Photo credit: Besell McNamee


Better late than never, and mostly because no producer wants press in to review their show on a public holiday (though I did review a show on Good Friday this year), I decided to stop reading up about the General Election and get out of the house on a typically rainy Bank Holiday and head up to the Bunker Theatre for a performance of This Is Not Culturally Significant. This is a show that is, for those who haven’t read the infamous press release, performed entirely by one man, Adam Scott-Rowley, and in the nude. Scott-Rowley has also written and directed his own show. As Barry Humphries once pointed out, if you do your own show, and win an award for it, “there is nobody else to thank”.

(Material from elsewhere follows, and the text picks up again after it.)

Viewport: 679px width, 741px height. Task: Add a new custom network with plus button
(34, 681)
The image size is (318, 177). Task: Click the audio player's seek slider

Is it necessary for the show to be performed entirely naked? No. The effect would have been the same if he’d worn a nice shirt and a pair of trousers.


The no-holds-barred in more ways than one approach does, however, allow for lightning-paced scene changes, and the only things on-stage are a chair and a lamp light that hangs from the ceiling almost to the floor. It isn’t the nudity that bothers me. It’s the sheer repetitiveness of it. A scene involving a man, Dennis, indulging in a combination of misogyny and cybersex, took far too long, and to be honest, it became boring. I am pleased to report that at least the wife gets her own back, even if the punishment rather outweighs the crime. Or does it?


There’s a gay guy, there’s an academic giving a lecture apparently on spiritualism, and there’s a woman in sing-song mourning for her same-sex partner. The performances of these various characters (and more besides) are hammed up as much as is humanly possible, presumably for dramatic effect. But there’s drama, and then there’s melodrama, and then there’s this, not just an overcooked meal but a thoroughly incinerated one.


But, let’s be fair to Scott-Rowley. The audience at the performance I attended lapped it up, or at least most of it, even laughing not just at the first ‘fart’ but at the twenty-first one too. Here’s a man, in the buff, on stage, blowing raspberries, and people loved it. Call it the deterioration of cultural standards if you must. I will only reiterate what so many have said before: each to their own. Scott-Rowley is, by any stretch of the imagination, a highly competent actor who also sings very well, but I couldn’t help feeling the show could have been even shorter than its 55 minutes.


At least the show lives up to its title. There’s nothing that really moved me, it was mildly amusing in places, and it was indeed not culturally significant.